→ Task description:
From the line that contains "Given: Open the" to the final line of the records below, print each line exactly and leave every picture out.

→ Source records:
++++++++

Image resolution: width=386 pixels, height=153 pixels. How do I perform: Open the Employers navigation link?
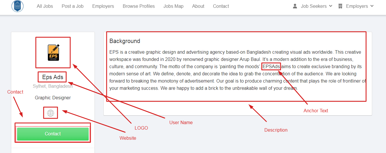tap(103, 6)
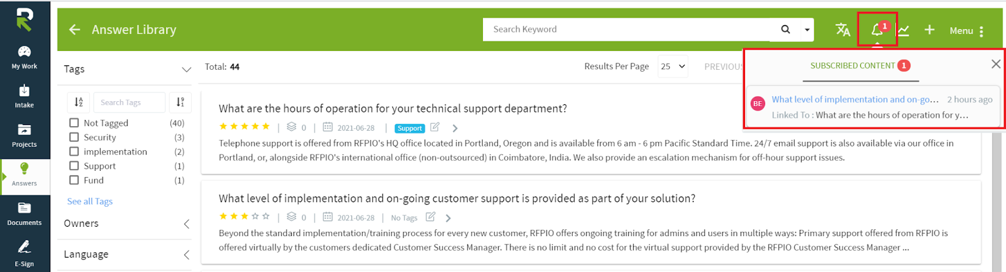Check the Not Tagged checkbox

coord(74,123)
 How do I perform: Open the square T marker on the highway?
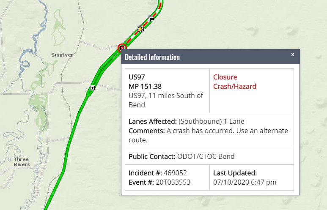point(93,87)
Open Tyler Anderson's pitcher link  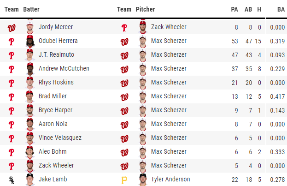coord(170,180)
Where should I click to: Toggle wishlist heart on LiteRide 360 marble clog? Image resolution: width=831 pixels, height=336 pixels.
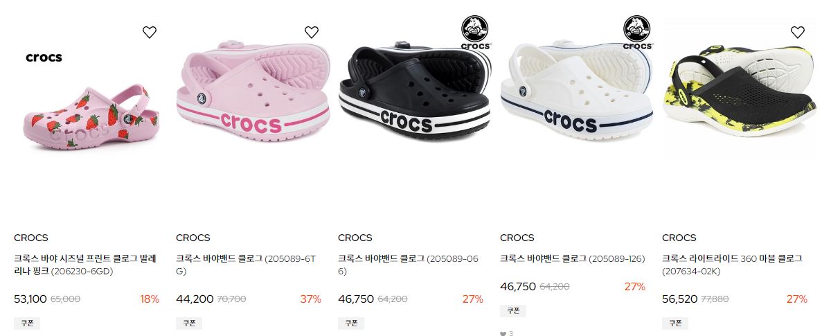798,32
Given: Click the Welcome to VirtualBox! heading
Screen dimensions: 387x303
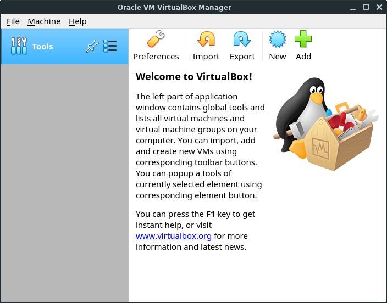Looking at the screenshot, I should click(x=194, y=77).
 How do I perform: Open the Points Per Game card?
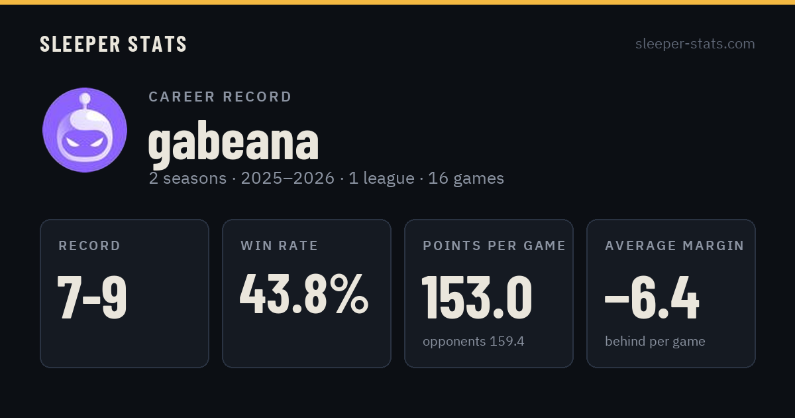click(x=489, y=293)
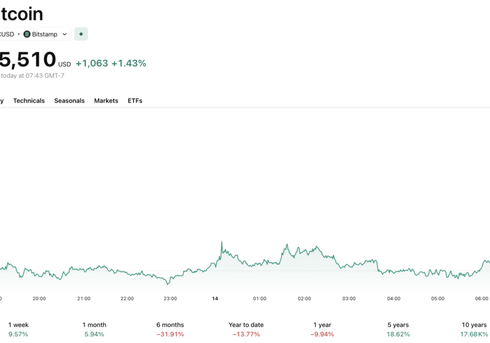This screenshot has height=343, width=490.
Task: View the 5 years range
Action: pyautogui.click(x=397, y=329)
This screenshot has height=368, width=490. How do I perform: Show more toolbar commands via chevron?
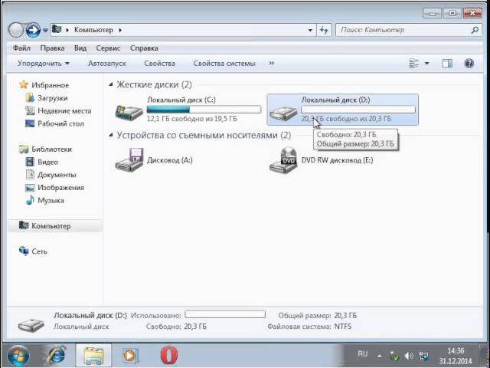pos(272,63)
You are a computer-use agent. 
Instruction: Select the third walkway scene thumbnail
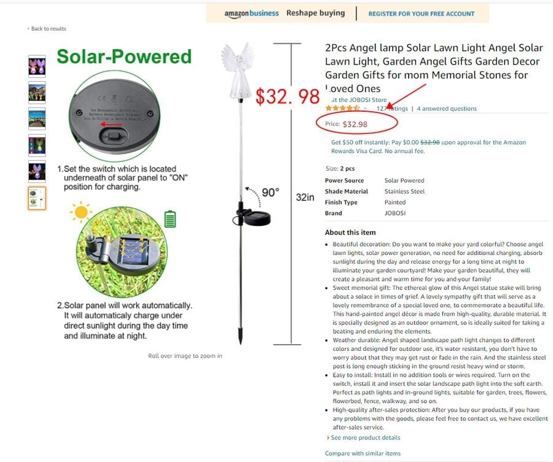coord(37,119)
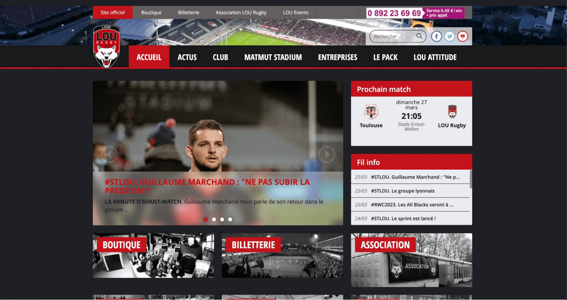The height and width of the screenshot is (300, 567).
Task: Open the CLUB menu
Action: click(220, 57)
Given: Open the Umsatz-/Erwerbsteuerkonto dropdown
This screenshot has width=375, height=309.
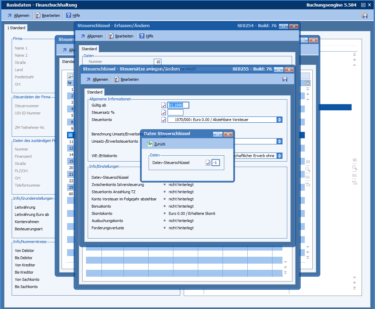Looking at the screenshot, I should (280, 141).
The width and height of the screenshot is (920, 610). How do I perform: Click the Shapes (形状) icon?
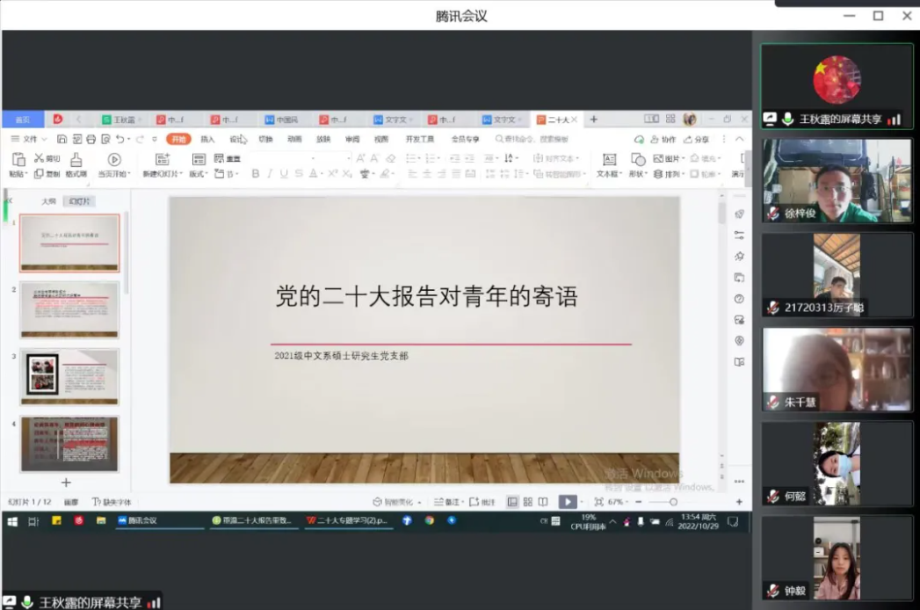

++++++++

→ Your solution:
Given: Open the Umsatz-/Erwerbsteuerkonto dropdown
This screenshot has width=375, height=309.
Looking at the screenshot, I should (280, 141).
The width and height of the screenshot is (920, 610). How do I perform: Click the Shapes (形状) icon?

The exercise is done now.